MD: What about your own band?

Jen: The EP came out last year. It’s surreal and super exciting. I never believed I’d have the privilege and honor of playing in a group like Skillet. I’m incredibly grateful. Touring the world with them has opened my eyes to how powerful music is. It’s a way to influence people for good or for bad. And I’ve met so many girls that were learning to play drums because of me and changing their hair to copy me. I felt really humbled with the platform that I’d been given, to reach young people and shine a light.

We’re living in a social-media and reality- TV culture, and it makes people feel like their lives aren’t perfect but everyone else’s are. I wanted to be a voice for something else. You don’t have to be perfect and look like the Instagram models. Music is the best tool for that.
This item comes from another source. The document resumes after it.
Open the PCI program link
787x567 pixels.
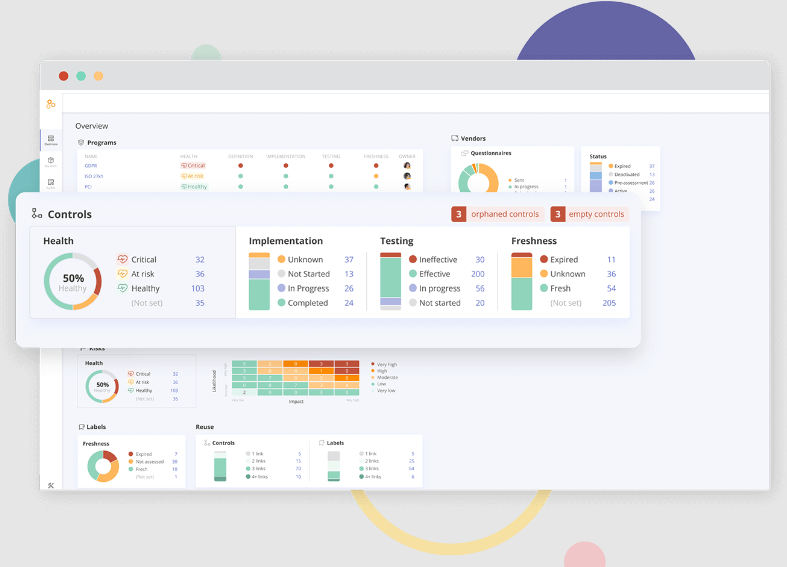click(89, 186)
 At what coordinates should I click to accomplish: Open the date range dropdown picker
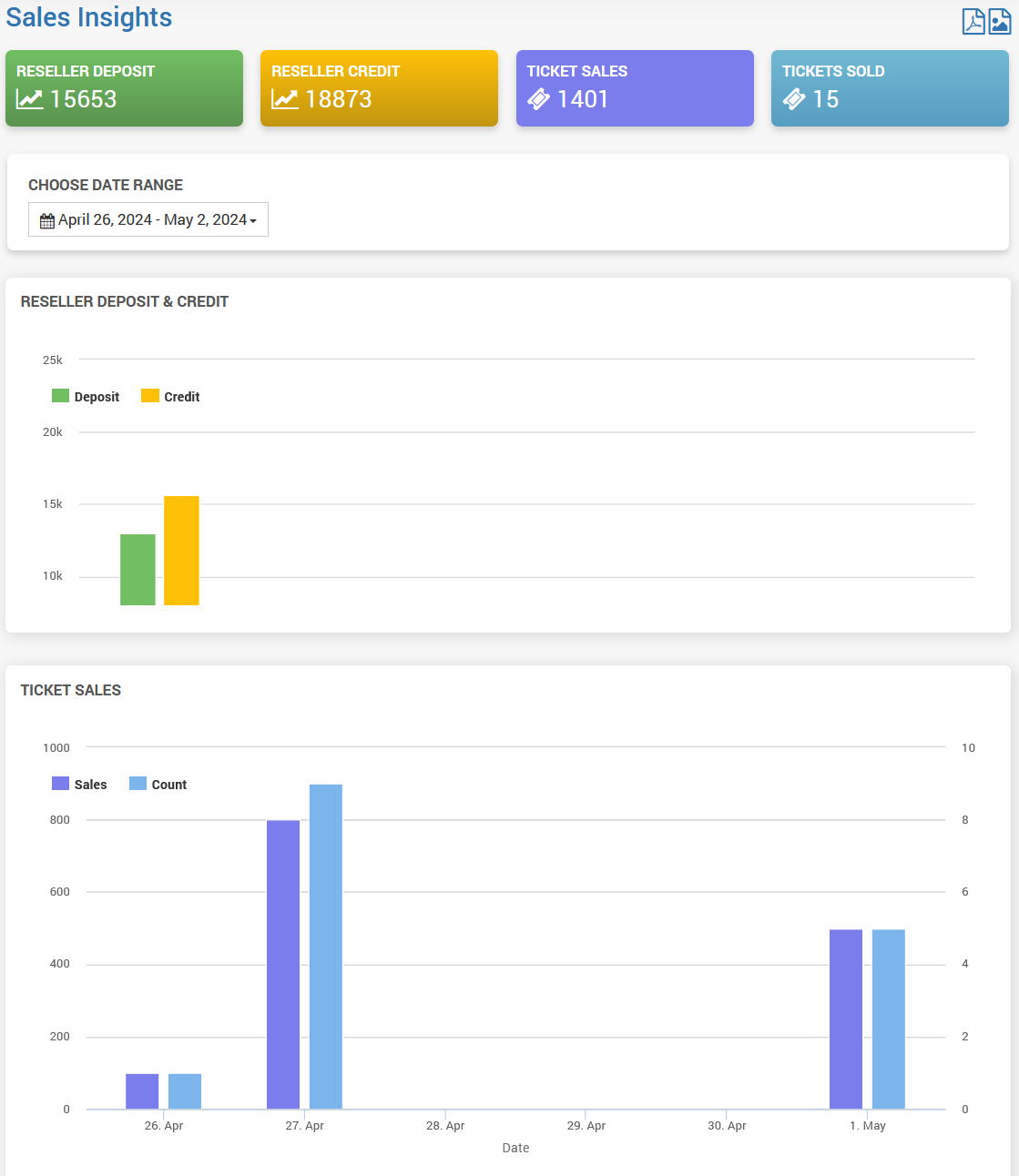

So I started writing my own music and told John and Korey all the things in my heart, that I’m blessed to be in this band but that I could be more vocal and more of an influence for these young people. The Coopers trained me and took me under their wing and made room for this. And for some of our shows, I’m opening up with Ledger, where I sing, and closing out drumming and singing with Skillet. So it’s a bit of a whirlwind. It takes its toll on you. At the end of the night I’m wrecked.

MD: You’re hitting pretty hard live. What’s your warm-up like? And how do you prepare for that kind of live assault?
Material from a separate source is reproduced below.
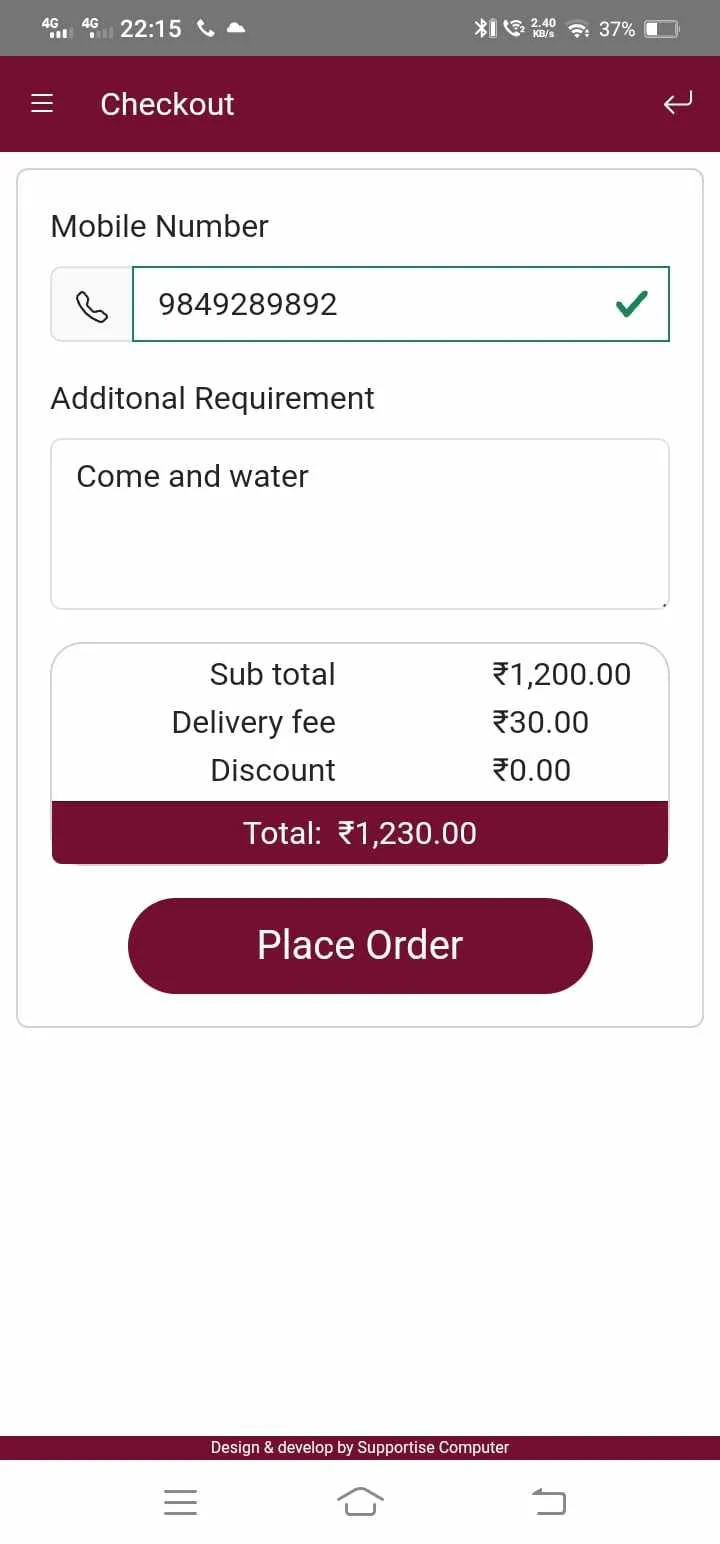The height and width of the screenshot is (1544, 720).
Task: Go to the Android home screen
Action: tap(360, 1501)
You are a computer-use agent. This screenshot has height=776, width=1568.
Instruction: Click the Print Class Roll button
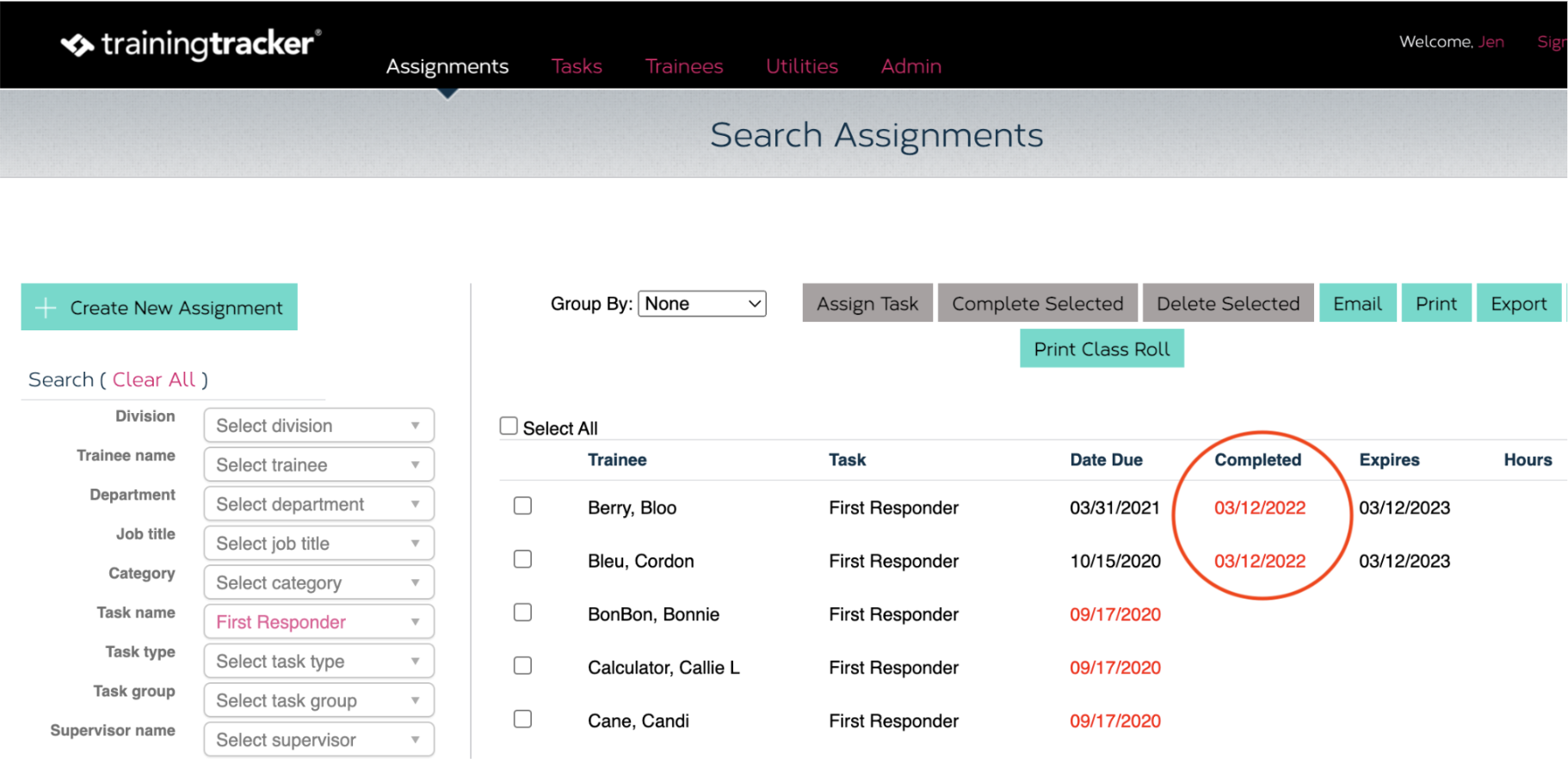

Jen: If I go up there cold, I might not be able to move my head the next day. [laughs] I’ve made those mistakes before. [Backstage] I have an electronic drum pad set up. And thirty minutes before the stage, I’ll warm up and get loose going through the parts. And I need to stretch out my neck and shoulders. For the performance, I’m all about connecting with the audience. I’m all about the passion and my heart shining through in my playing, more than the finesse at that point. So yes, I’m completely going mental up there.
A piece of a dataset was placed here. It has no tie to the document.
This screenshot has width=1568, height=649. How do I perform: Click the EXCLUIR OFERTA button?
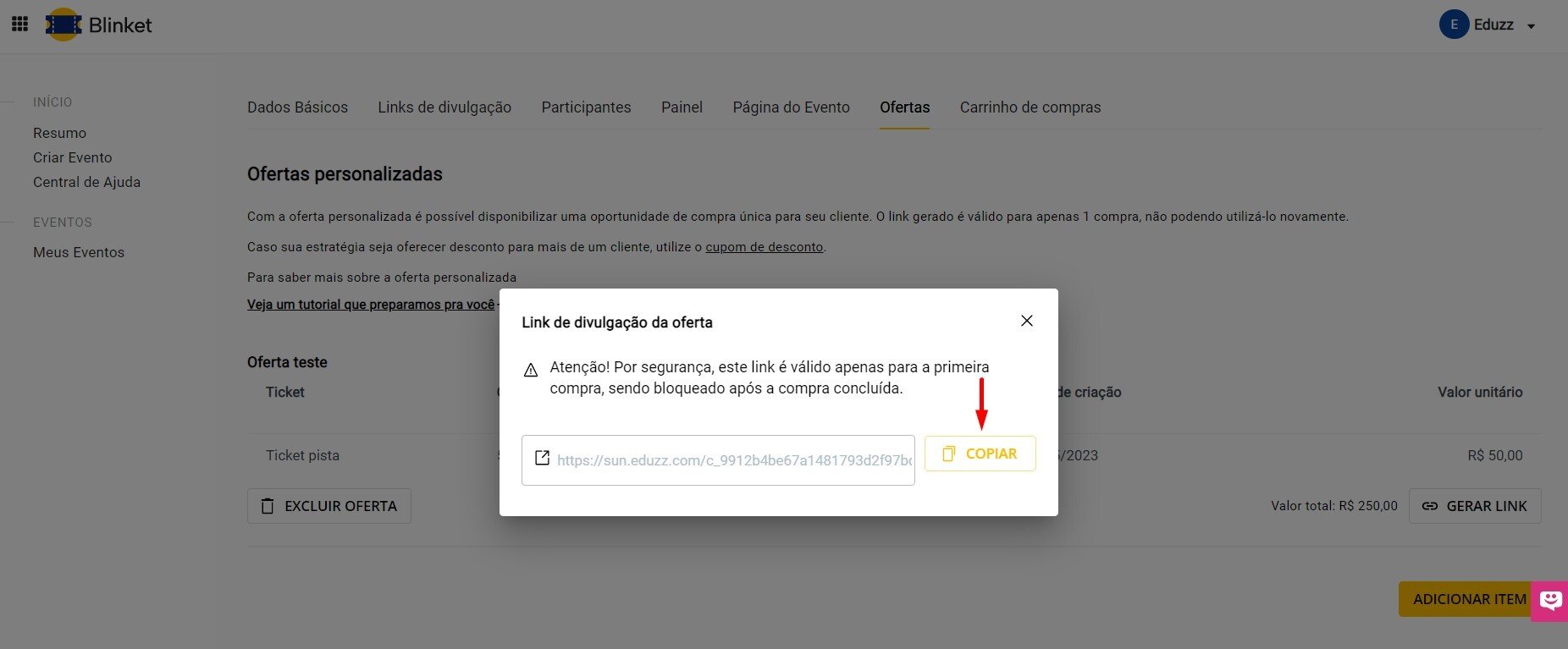(x=329, y=506)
MD: There have been many drummers who sing while they play, but what’s the key to singing while you’re really smacking the kit?

Jen: What’s hard with vocals is they’re so unforgiving. If you’re nervous or your adrenaline is pumping too fast, you’ll lose your breath. When I’m drumming, you won’t notice if I’m nervous, but when I’m singing I can’t hide it. If I’m hitting way too hard or playing fills when I’m singing, you’ll hear my voice shake. So I have to learn as I go, and each song is different. But at the end of the day I’m playing the drums so freaking hard and singing at the same time. People are excited by the experience and the energy, and the fans connect with me giving my all. It’s a rock ’n’ roll show.

MD: There are more and more female drummers in all kinds of bands. What advice would you give hungry female drummers trying to break through the boys’ club wall?

Jen: To all female drummers, I say, yeah, maybe you can still feel it a little. There are going to be those extra eyes on you when you walk up onstage. I’ve walked onstage and felt disappointment from a crowd when they see a girl on the drums. I’ve been there. But there’s nothing more rewarding than showing them up and winning them over within a couple of songs. You can feel the crowd turn.

But it’s changing. I’m playing with so many female drummers now that are on fi re, and they hold their own. My advice is, don’t just be good for a girl. Don’t settle for that. Just be good. Work hard and do it your way. Don’t stress if you play differently. Come at the drums in a way that you enjoy playing them. The more you play with passion and heart, the more you’ll connect with an audience. And passion and emotion and performance seem to go a lot further with a crowd than being so stressed that it’s all perfect.